Prices had risen to $1,239.22 earlier, near a more than three-month high of $1,239.68 hit on Tuesday as the stock market sell-off spurred interest in gold, considered a safer investment.
U.S. gold futures GCcv1 settled up $1.3, or 0.11 percent, at $1,232.40
“With equities being higher today, gold is unable to sustain a rally,” said Bob Haberkorn, senior market strategist at RJO Futures, adding that investors looking for safety are opting for Treasuries instead. [US/]
“Normally you would see gold trading significantly higher with this volatility, concerns in equity markets and global economic slowdown. But the fact that the U.S. Federal Reserve is hawkish, gold is having a hard time sustaining any rallies.”
The government said earlier that the number of Americans receiving unemployment benefits fell to more than a 45-year low, a sign to tight labour market conditions.
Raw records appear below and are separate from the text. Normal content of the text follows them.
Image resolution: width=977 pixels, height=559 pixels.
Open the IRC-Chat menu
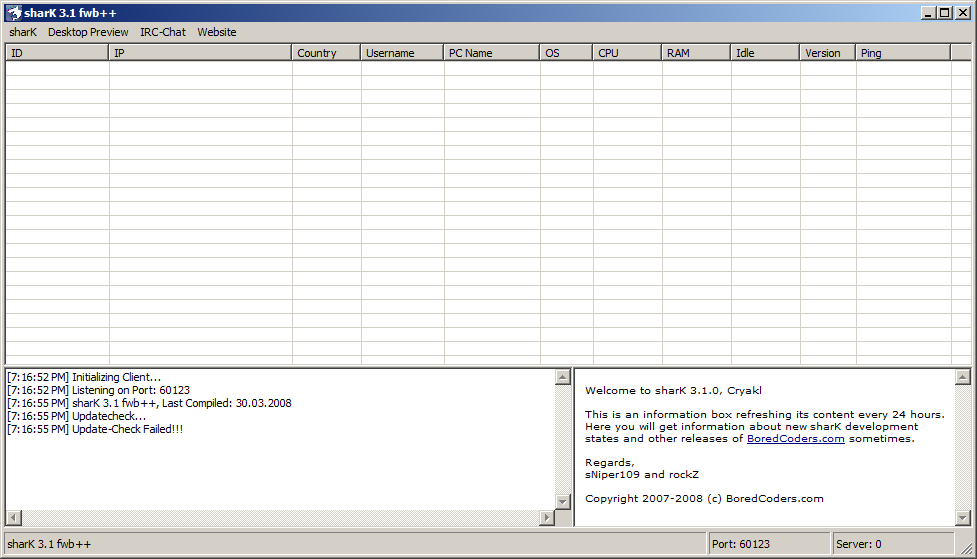(x=163, y=32)
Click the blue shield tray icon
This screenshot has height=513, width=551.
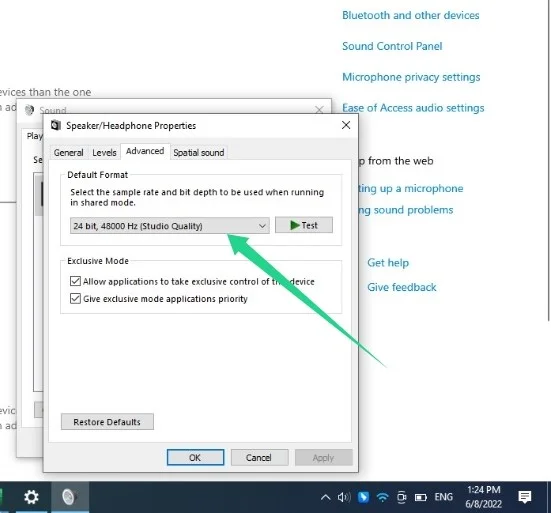(x=363, y=497)
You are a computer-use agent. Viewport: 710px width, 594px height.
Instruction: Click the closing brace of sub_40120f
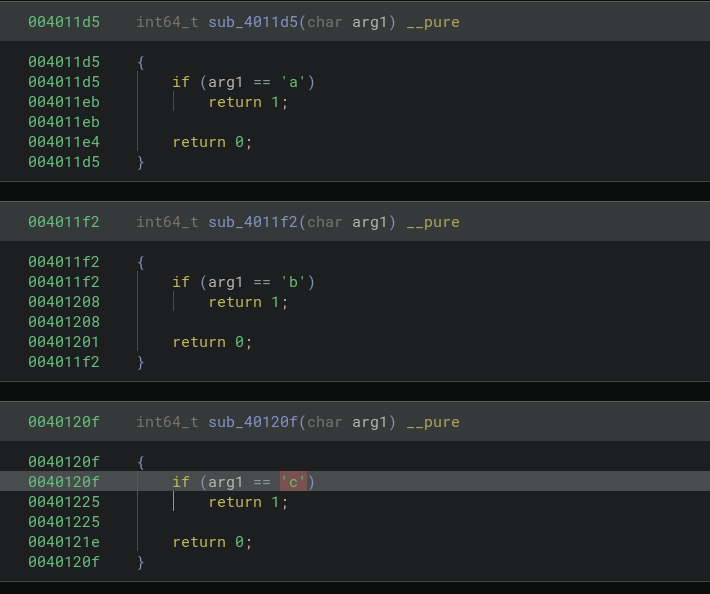(x=141, y=562)
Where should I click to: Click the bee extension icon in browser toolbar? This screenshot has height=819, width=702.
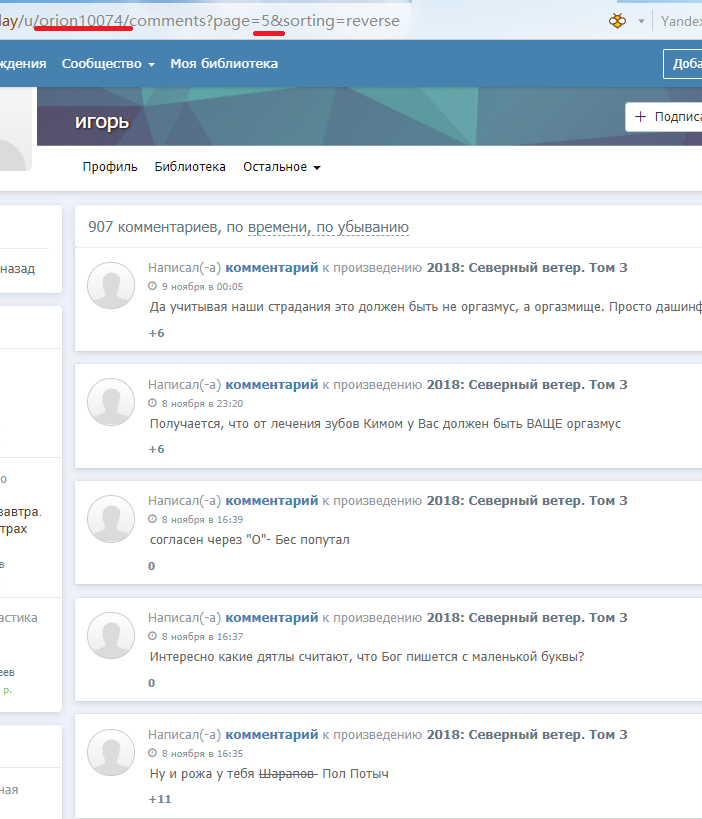click(617, 20)
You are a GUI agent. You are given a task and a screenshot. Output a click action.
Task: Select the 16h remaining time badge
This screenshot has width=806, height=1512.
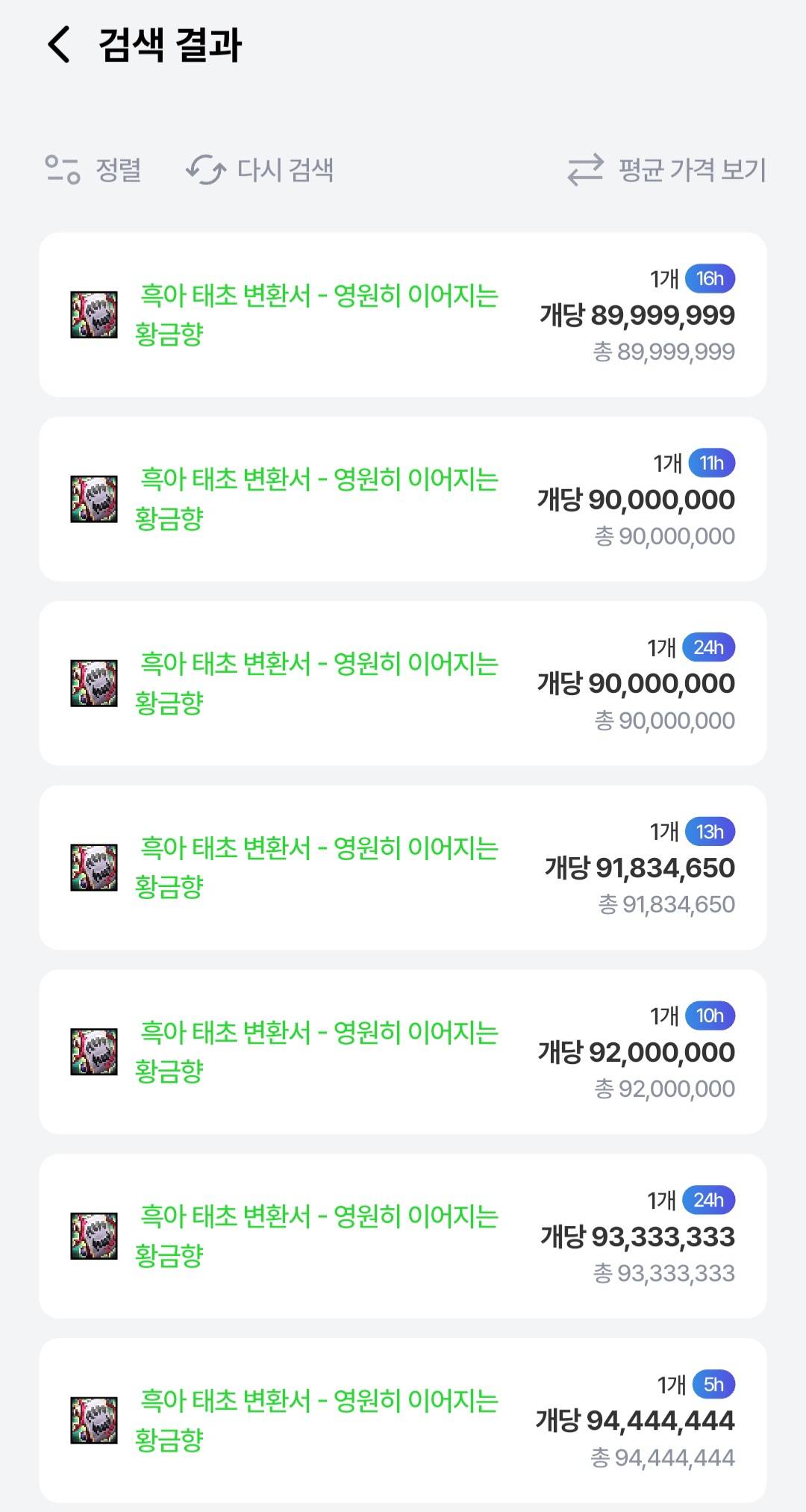click(x=710, y=279)
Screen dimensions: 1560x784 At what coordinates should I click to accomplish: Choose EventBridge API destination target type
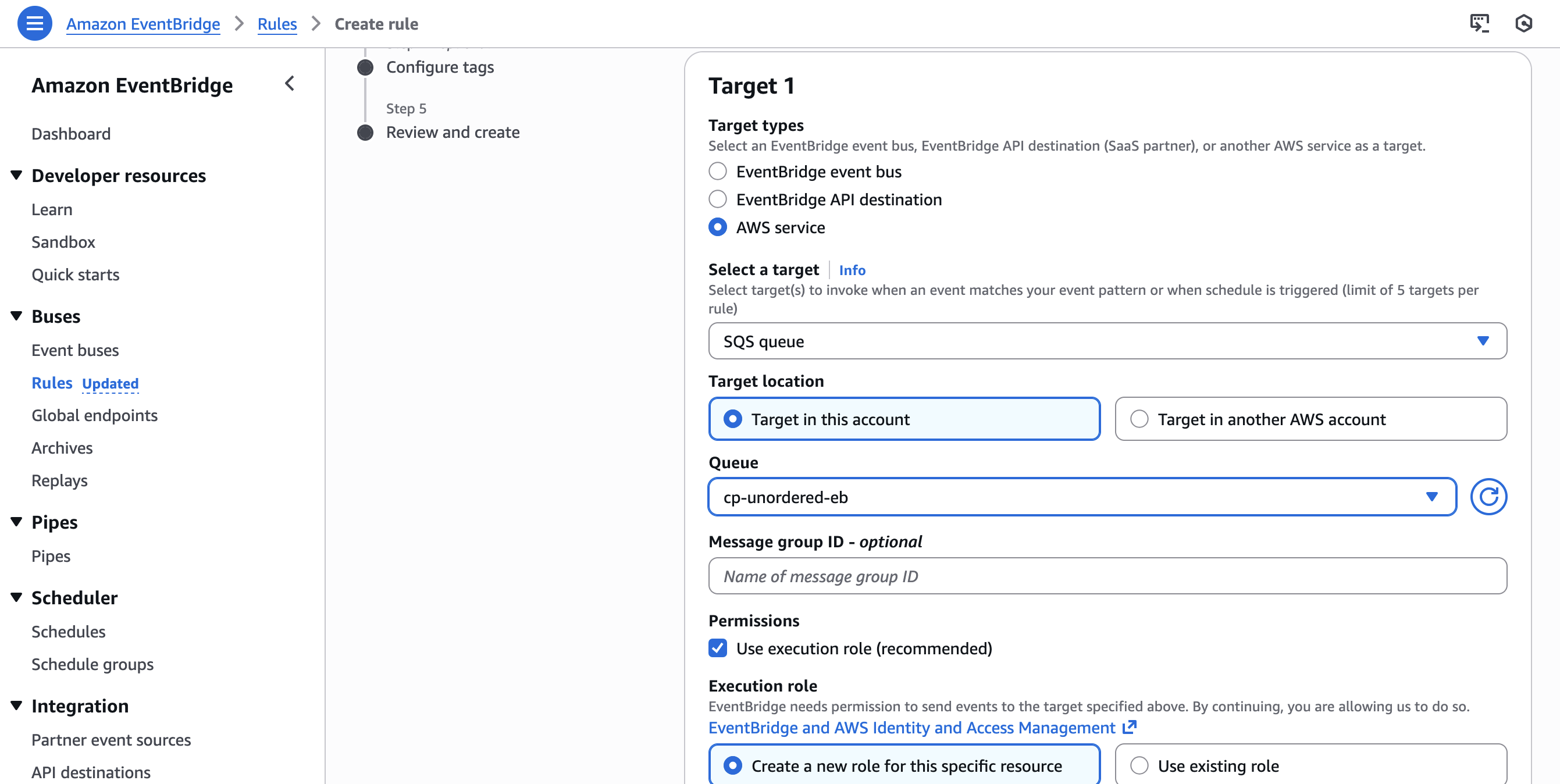pos(718,200)
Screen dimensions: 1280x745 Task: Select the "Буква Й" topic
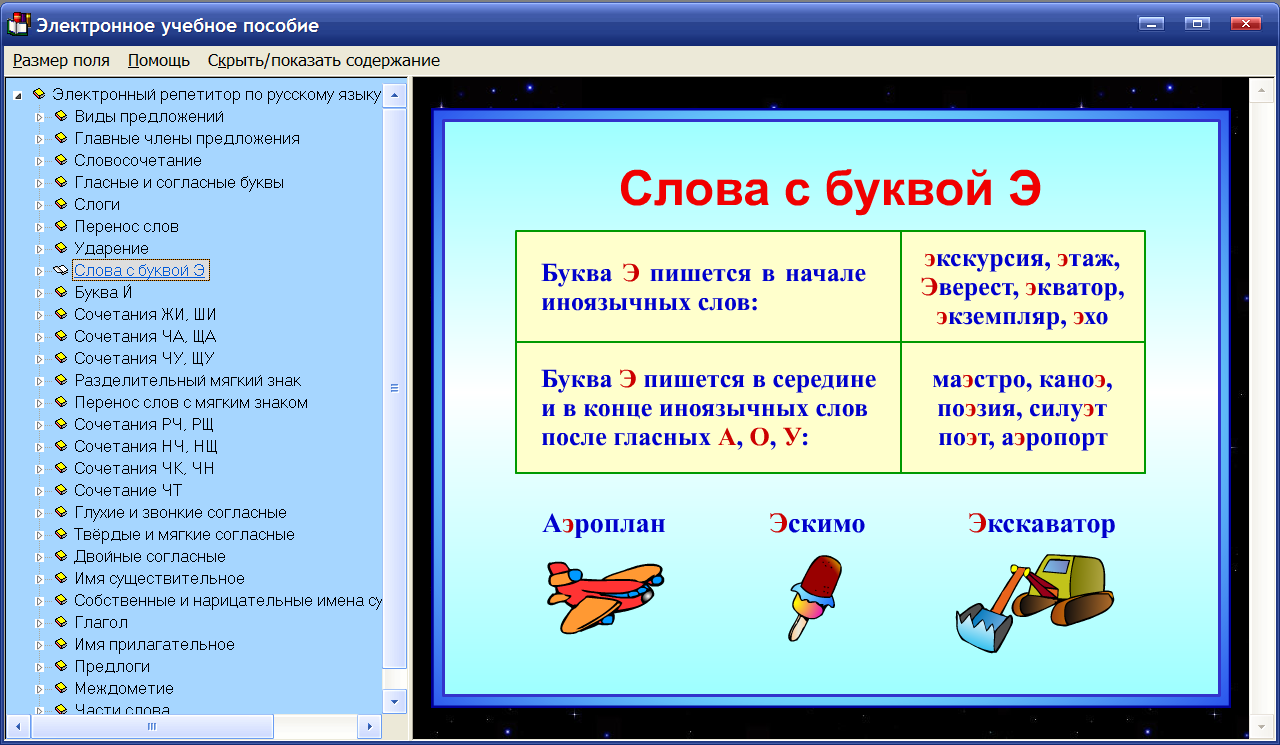coord(103,291)
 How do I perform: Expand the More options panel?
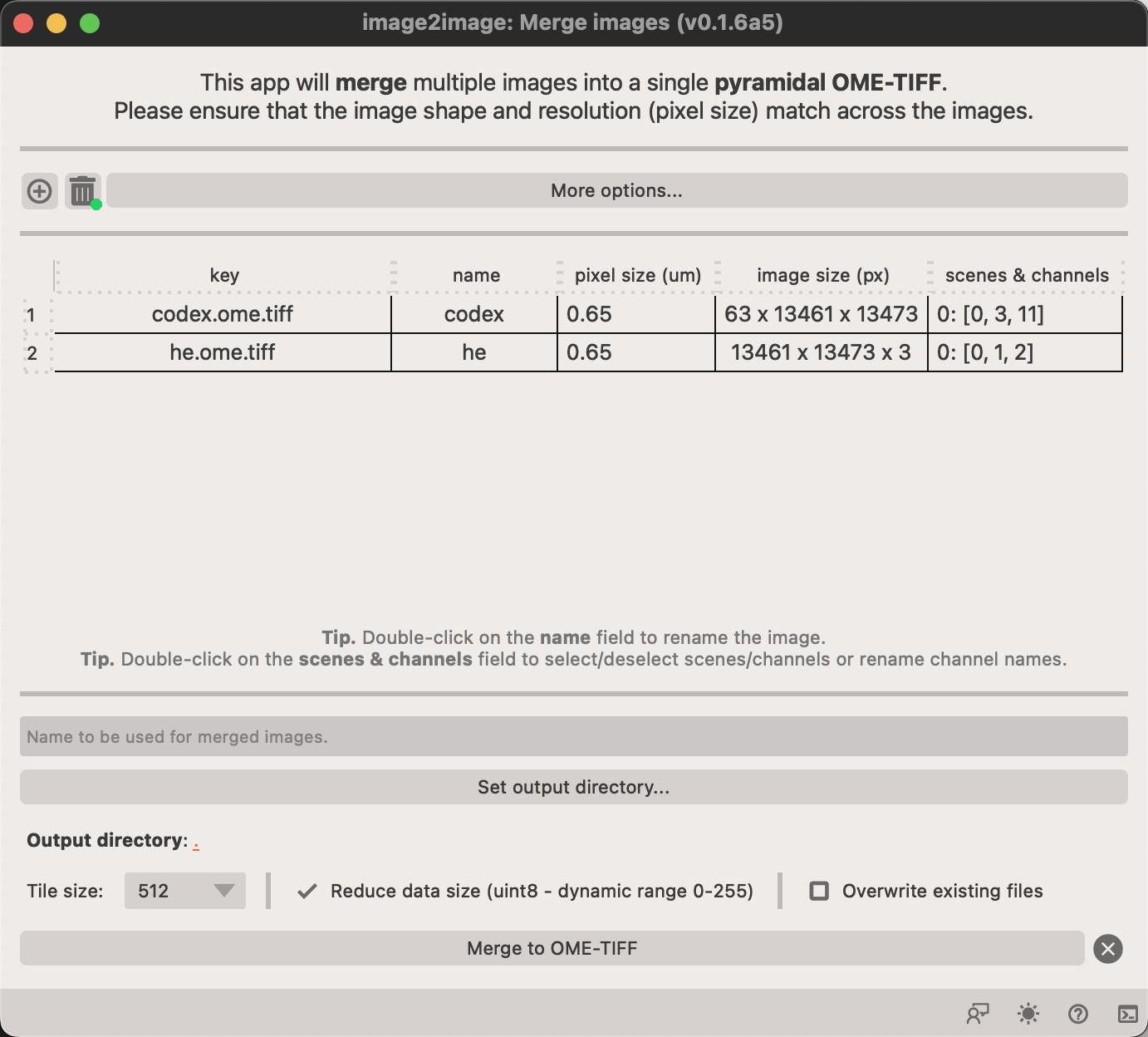616,190
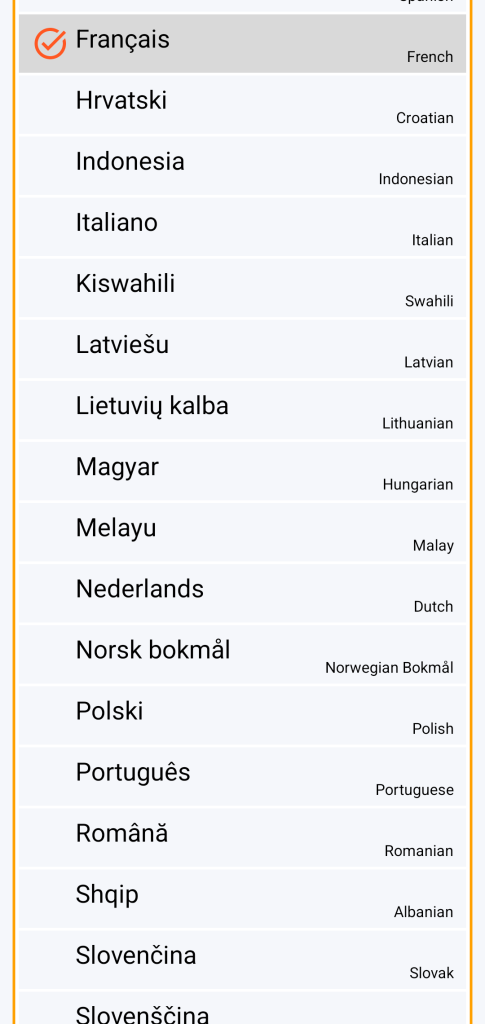Click the Norwegian Bokmål English label
Image resolution: width=485 pixels, height=1024 pixels.
click(x=389, y=668)
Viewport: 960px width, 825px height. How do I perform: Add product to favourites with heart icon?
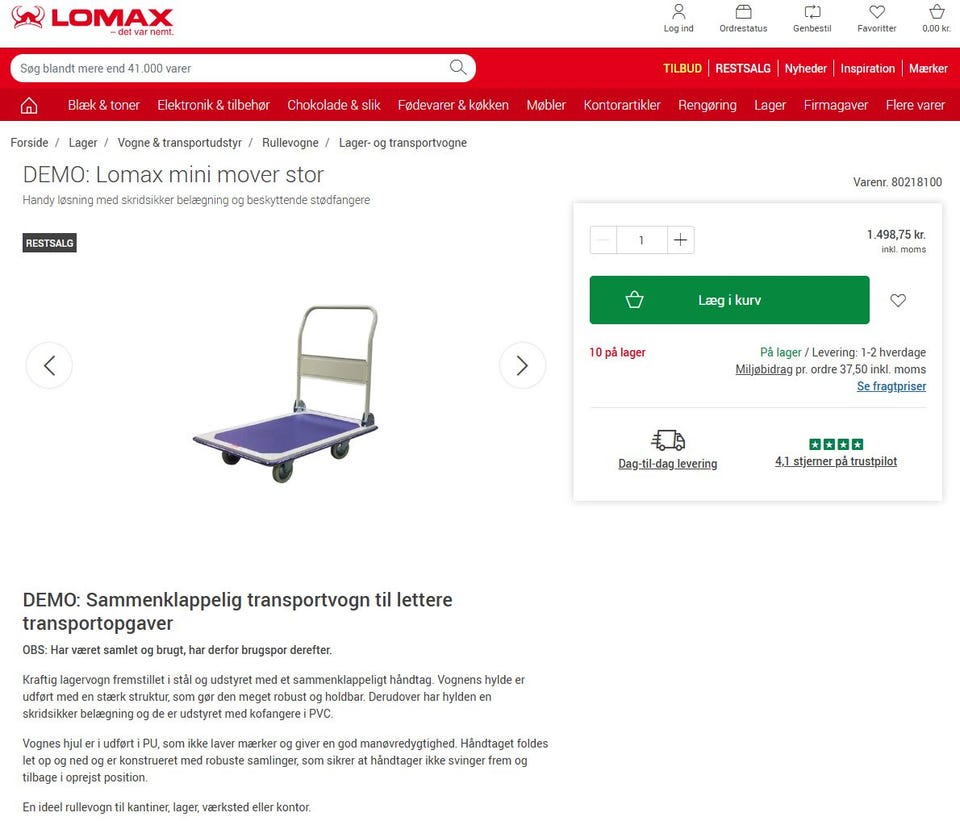coord(898,300)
That will likely keep the U.S. central bank on course to raise interest rates again in December. [nUSNPLEEMN]
Prospects of higher U.S. interest rates are negative for dollar-priced gold as they raise the opportunity cost of holding the bullion.
“The options expiry on Thursday is also dampening volatility in gold as between $1,225 and $1,230. There were about 1.5 million ounces of options that were open, allowing people to play around the range,” said Tai Wong, head of precious and base metals trading at BMO.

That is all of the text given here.